How to complete this task:
Where in the data below does the word "beside" appear? Copy each line that holds it.

The input:
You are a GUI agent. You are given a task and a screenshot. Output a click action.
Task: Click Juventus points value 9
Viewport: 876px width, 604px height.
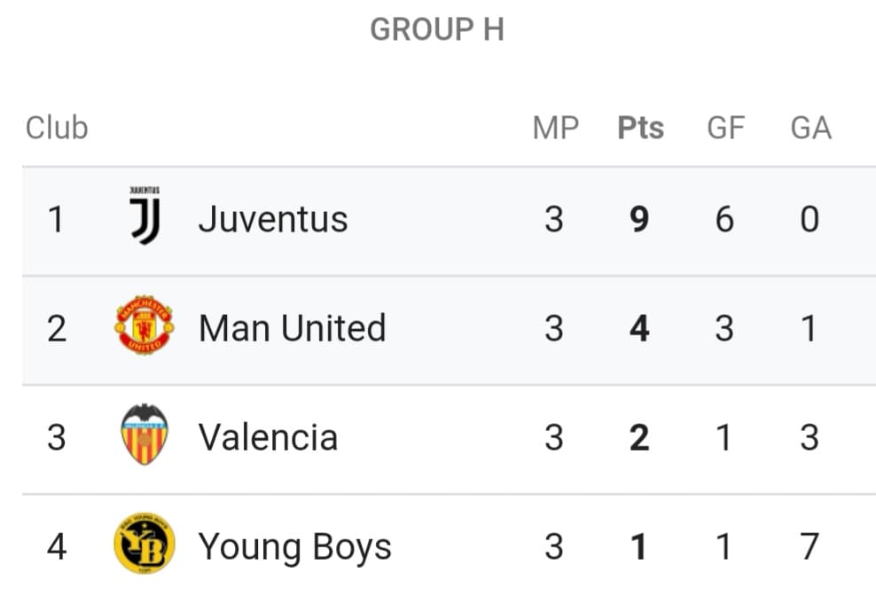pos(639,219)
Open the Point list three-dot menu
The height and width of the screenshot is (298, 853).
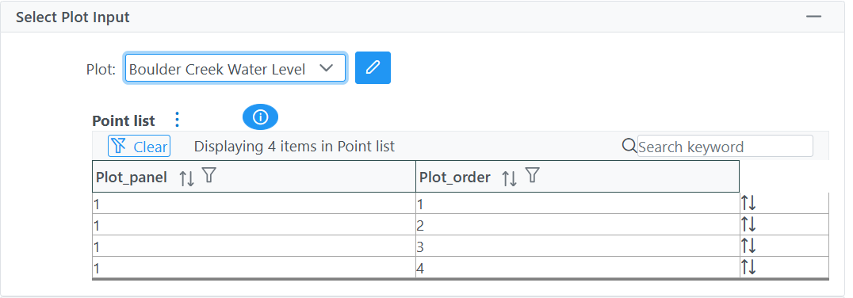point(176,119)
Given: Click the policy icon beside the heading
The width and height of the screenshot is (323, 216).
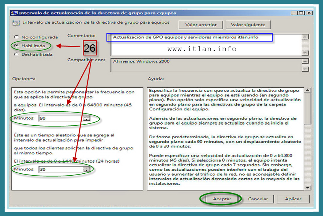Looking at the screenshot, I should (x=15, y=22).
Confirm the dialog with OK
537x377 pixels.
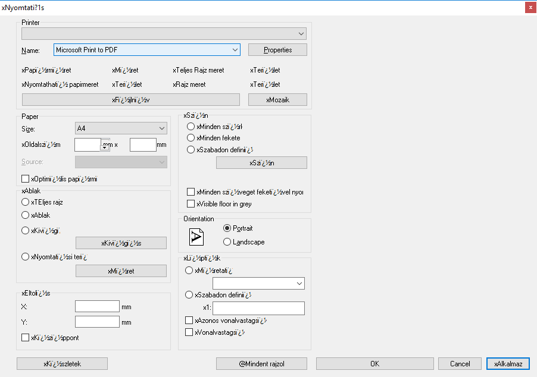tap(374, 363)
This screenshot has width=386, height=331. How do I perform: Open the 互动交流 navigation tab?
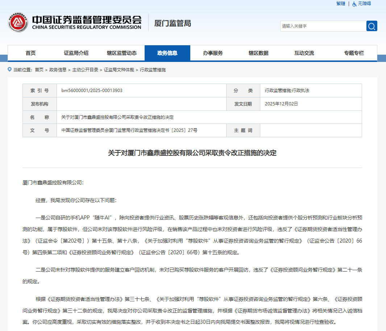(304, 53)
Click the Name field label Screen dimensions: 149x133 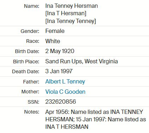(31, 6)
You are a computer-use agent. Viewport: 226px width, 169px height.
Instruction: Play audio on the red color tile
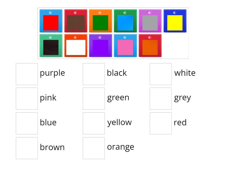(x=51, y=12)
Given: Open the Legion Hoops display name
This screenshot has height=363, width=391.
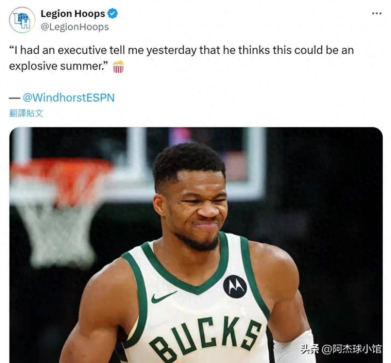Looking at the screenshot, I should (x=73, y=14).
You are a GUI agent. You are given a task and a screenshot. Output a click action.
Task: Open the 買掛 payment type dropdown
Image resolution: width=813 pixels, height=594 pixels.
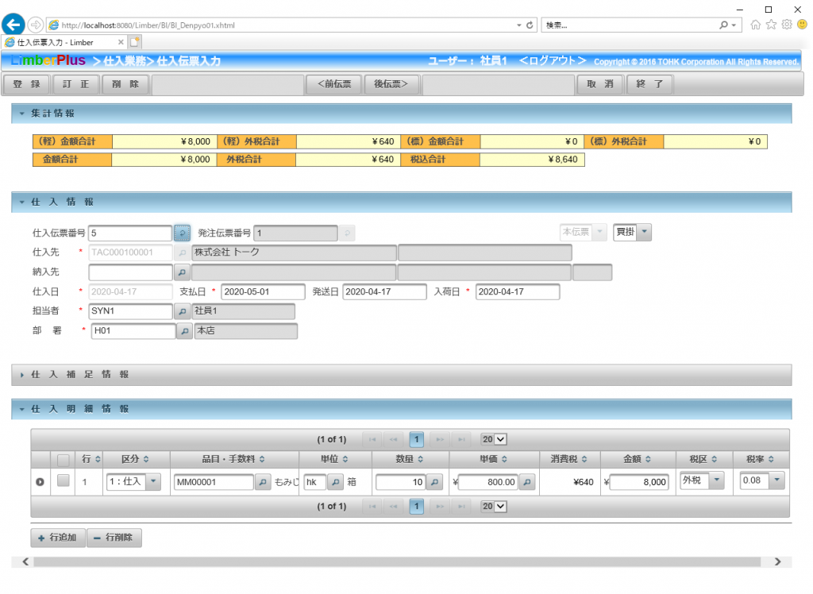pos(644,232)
--
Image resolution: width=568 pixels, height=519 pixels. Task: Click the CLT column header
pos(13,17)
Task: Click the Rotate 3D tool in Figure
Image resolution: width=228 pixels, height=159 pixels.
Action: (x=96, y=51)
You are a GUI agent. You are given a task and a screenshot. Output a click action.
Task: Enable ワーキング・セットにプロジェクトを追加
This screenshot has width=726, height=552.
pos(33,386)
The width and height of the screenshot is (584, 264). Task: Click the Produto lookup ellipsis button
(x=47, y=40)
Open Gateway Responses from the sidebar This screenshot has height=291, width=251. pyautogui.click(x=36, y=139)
...
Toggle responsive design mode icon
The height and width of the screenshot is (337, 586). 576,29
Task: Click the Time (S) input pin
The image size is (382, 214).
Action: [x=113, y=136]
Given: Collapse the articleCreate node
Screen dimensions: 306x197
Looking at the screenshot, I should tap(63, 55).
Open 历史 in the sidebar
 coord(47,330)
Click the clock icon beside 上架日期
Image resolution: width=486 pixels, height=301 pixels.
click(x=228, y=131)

Task solution:
Given: Click the policy icon beside the heading
Click the clock icon beside 上架日期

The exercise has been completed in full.